Neural Experience Experience Replay Sampler (NERS)

1 Overview

Neural Experience Replay Sampler (NERS) is neural network learns sampling score $$\sigma _i$$ for each transition. RL policy is trained like PER, except using inferred score $$\sigma _i$$ instead of $$\mid\text{TD}\mid$$.

$p_i = \frac{(\sigma _i) ^{\alpha}}{\sum _{k \in [\mid B\mid ]} (\sigma _k) ^{\alpha}}$

NERS consists of 3 neural networks, local network $$f_l$$, global network $$f_g$$, and score network $$f_s$$. $$f_l$$ calculates for each transisiton. $$f_g$$ calculates for each transition then these outputs are averaged over mini-batch as global context.$$f_s$$ takes the concatenation of the outputs of $$f_l$$ and the global context and calculates scores $$\sigma _i$$ for each transition.

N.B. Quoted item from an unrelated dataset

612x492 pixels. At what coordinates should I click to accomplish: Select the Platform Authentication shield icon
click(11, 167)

The inputs of NERS are following set of features from transitions;

$D(I) = \lbrace s _{\kappa(i)}, a _{\kappa(i)}, r _{\kappa(i)}, s _{\kappa(i)+1}, \kappa(i), \delta _{\kappa(i)}, r_{\kappa(i)} + \gamma \max _a Q _{\hat{\theta}} (s_{\kappa(i)},a) \rbrace _{i \in I}$

where $$\kappa(i)$$ is $$i$$-th time step, $$\gamma$$ is discount factor, $$\delta _{\kappa(i)}$$ is TD error, and $$\hat{\theta}$$ is target network parameter.

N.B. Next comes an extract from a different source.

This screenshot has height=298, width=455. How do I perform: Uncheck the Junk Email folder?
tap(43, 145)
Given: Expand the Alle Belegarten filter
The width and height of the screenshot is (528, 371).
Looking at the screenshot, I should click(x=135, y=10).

NERS are trained at each episode end with subset transitions of that used for updating of actor and critic during the episode.

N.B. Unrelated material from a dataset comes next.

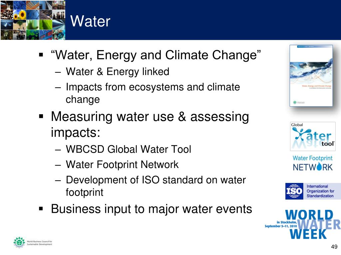Select the WBCSD Global Water Tool line
The height and width of the screenshot is (255, 341).
(129, 149)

In order to optimize replay reward $$r ^{\text{re}} = \sum _{t \in \text{current episode}} r_t - \sum _{t \in \text{previous episode}} r_t$$, the following gradients are used;

$\nabla _{\phi} \mathbb{E} [r^{\text{re}}] = \mathbb{E}[r^{\text{re}}\sum _{i\in I_{\text{train}}} \nabla _{\phi} \log \sigma _i (D(I_{\text{i}}))]$

2 With cpprb

You can implement NERS with the current cpprb. For main replay buffer, you can use PrioritizedReplayBuffer. For index collection, you can use ReplayBuffer. Additionaly you need to implement neural network to learn sampling probability.